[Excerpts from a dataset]
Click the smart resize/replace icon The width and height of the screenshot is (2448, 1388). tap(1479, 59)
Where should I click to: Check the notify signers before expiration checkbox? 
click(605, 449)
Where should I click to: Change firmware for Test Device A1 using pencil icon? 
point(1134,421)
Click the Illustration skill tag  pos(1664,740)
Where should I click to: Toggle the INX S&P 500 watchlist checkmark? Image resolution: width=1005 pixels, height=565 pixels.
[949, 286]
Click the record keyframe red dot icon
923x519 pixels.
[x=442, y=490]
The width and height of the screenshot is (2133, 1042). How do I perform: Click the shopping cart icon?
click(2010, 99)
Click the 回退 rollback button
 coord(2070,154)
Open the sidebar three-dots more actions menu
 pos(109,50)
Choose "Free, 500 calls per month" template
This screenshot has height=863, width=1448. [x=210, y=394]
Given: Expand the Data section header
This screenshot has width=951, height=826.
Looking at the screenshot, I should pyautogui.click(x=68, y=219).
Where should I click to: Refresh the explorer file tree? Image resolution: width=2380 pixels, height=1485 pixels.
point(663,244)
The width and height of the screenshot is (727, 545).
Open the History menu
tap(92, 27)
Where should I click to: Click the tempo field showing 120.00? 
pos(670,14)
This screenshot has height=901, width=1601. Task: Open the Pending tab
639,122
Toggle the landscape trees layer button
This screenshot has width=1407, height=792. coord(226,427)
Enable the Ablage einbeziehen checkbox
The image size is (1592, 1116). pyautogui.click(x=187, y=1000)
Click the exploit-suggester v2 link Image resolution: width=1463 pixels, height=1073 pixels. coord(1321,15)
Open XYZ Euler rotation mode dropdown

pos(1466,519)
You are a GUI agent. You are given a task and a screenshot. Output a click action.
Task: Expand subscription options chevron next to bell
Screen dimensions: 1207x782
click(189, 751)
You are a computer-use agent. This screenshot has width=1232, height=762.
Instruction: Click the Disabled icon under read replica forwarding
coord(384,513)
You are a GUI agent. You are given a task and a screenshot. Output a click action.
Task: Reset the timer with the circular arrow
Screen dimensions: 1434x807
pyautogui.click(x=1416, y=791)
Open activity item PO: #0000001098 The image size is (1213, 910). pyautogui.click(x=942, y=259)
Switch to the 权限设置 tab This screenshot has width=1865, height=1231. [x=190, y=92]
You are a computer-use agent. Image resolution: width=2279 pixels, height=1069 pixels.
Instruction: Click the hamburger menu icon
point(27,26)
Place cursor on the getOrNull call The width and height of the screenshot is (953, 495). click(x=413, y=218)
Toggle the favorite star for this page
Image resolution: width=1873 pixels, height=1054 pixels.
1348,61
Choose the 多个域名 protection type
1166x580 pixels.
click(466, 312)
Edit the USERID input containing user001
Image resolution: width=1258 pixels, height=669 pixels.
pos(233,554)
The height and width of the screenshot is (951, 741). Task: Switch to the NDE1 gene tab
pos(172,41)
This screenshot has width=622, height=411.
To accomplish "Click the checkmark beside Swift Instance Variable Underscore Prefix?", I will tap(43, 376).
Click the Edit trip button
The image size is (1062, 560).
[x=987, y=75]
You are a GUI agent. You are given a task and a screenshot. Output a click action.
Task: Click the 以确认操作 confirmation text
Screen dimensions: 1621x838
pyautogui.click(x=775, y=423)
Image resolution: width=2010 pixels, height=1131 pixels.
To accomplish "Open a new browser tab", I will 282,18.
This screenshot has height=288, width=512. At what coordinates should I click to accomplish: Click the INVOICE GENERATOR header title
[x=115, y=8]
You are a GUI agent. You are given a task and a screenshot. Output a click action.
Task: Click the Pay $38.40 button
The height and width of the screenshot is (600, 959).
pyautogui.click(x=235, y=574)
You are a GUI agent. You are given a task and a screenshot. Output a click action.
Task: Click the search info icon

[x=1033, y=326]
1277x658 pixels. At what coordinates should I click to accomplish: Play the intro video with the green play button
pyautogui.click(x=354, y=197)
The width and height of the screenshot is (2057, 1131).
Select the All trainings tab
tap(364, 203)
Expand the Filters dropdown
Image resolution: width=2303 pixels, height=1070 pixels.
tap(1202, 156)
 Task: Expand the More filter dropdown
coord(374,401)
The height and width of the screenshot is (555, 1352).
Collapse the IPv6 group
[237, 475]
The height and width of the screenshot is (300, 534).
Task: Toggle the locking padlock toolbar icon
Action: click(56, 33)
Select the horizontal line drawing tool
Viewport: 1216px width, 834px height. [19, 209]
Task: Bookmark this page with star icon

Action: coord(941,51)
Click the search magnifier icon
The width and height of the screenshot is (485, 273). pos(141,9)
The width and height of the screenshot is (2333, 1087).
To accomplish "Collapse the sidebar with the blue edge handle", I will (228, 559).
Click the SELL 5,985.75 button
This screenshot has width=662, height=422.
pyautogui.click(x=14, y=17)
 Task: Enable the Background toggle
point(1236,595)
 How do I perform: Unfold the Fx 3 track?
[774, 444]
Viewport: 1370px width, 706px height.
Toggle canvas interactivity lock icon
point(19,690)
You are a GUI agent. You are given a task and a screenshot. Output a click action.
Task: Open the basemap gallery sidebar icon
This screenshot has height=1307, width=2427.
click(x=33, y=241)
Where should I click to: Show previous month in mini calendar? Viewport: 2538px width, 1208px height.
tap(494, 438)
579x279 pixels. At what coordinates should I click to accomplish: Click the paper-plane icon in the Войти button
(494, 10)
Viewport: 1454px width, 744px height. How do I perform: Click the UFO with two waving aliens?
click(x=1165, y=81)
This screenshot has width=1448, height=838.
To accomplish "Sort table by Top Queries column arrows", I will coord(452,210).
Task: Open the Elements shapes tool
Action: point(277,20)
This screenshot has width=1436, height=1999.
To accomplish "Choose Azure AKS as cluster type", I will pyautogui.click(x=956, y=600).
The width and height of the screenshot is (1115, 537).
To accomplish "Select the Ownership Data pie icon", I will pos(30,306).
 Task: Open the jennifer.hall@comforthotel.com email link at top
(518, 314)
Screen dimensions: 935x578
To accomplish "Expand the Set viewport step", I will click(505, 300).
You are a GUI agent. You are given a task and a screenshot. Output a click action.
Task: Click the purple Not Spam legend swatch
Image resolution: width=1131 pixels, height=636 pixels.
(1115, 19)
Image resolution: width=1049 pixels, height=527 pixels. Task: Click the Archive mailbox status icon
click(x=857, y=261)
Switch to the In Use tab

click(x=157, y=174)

What to do
Output the line containing "Screen dimensions: 935x578" and all lines after it to the end of the records, exactly as given.

Your response
Screen dimensions: 935x578
To accomplish "Expand the Set viewport step", I will click(505, 300).
You are a GUI agent. You are given a task and a screenshot. Output a click action.
Task: Click the purple Not Spam legend swatch
Image resolution: width=1131 pixels, height=636 pixels.
(1115, 19)
Image resolution: width=1049 pixels, height=527 pixels. Task: Click the Archive mailbox status icon
click(x=857, y=261)
Switch to the In Use tab

click(x=157, y=174)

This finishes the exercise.